Biofuels push could boost Gulf dead zone

By Amy Wold
The Advocate, Baton Rouge; March 11, 2008

http://www.2theadvocate.com/news/16485626.html?showAll=y&c=y

As Congress mandates an increase in biofuel production, a scientific study shows the push for additional corn production could have negative consequences for the Gulf of Mexico‘s health.

Published Monday in the Proceedings of the National Academy of Sciences, the paper shows how increased production of corn for ethanol will put more nutrients into the Mississippi River.

The increase in nutrients will increase the size of the annual low-oxygen "dead zone" area in the Gulf, according to the paper co-authored by Simon Donner, assistant professor at the University of British Columbia‘s Department of Geology, and Chris Kucharik with the University of Wisconsin.

"The pollution (nitrogen) that causes the dead zone would go up 10 to 18 percent" Donner said.

While that may not seem like much, Donner said, a national action plan to reduce the size of the dead zone calls for the need to reduce nitrogen by 30 percent to 55 percent of today’s levels. That was going to be tough enough to meet without adding more nitrogen to the equation, Donner said.

"You’re taking this very difficult challenge and making it impossible," Donner said. "All the science is pointing at that we need to think about it before we leap into these things."

Doug Daigle, hypoxia program director with the Mississippi River Basin Alliance, said corn-based ethanol will definitely be a challenge to reducing the dead zone, but it’s not surprising.

"This is a predictable effect of decisions being made," Daigle said.

There’s been no real investment in reducing the size of the dead zone — also known as hypoxia — but there are subsidies for ethanol production that will eventual worsen it, he said.

The dead zone forms every summer when nitrogen and nutrients from things such as fertilizers flow into the Gulf and help feed the growth of small organisms.

As these organisms die and decompose, they sink and use up oxygen in the lower levels of water.

During the summer, the low-oxygen water layer fails to mix with more oxygen-rich layers near the surface. Oxygen levels in lower layers can get so low that the water can’t support most marine life.

Corn farming uses a lot of fertilizer, which ends up running into waterways that lead to the Mississippi and eventually into the Gulf, Daigle said.

As corn production increases to help meet the 2007 Energy Bill’s goal for ethanol, the amount of nitrogen fertilizer applied will also increase, Donner said.

The federal legislation calls for the nation to produce 36 billion gallons of renewable fuels — 15 billion of which can be from corn-based ethanol — by 2022.

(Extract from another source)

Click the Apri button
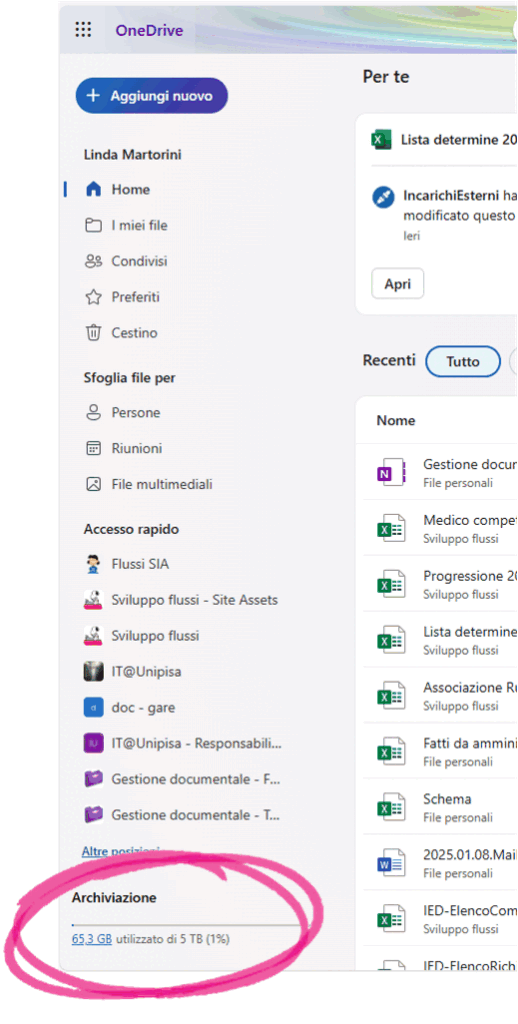This screenshot has width=518, height=1024. point(397,284)
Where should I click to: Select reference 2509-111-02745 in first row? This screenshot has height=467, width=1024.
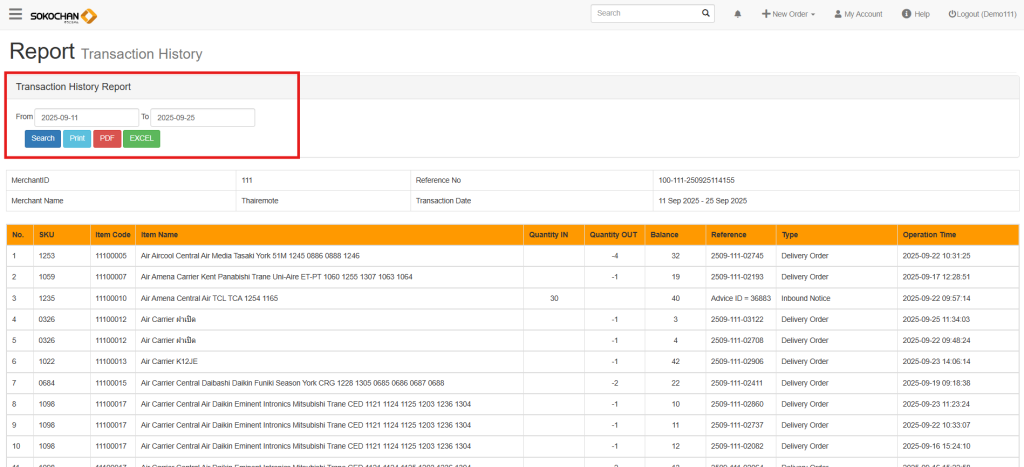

Donner said he and Kucharik wanted to see the impact that much corn production would have on nitrogen levels in the Mississippi.

Using 2004-06 as a baseline and comparing it to corn production growth in 2007, the researchers examined how farmers made decisions on the choice and location of crops.

Based on the comparison, Donner and Kucharik extrapolated that information to see how farmers might make similar decisions in the future to meet the 2022 ethanol goal.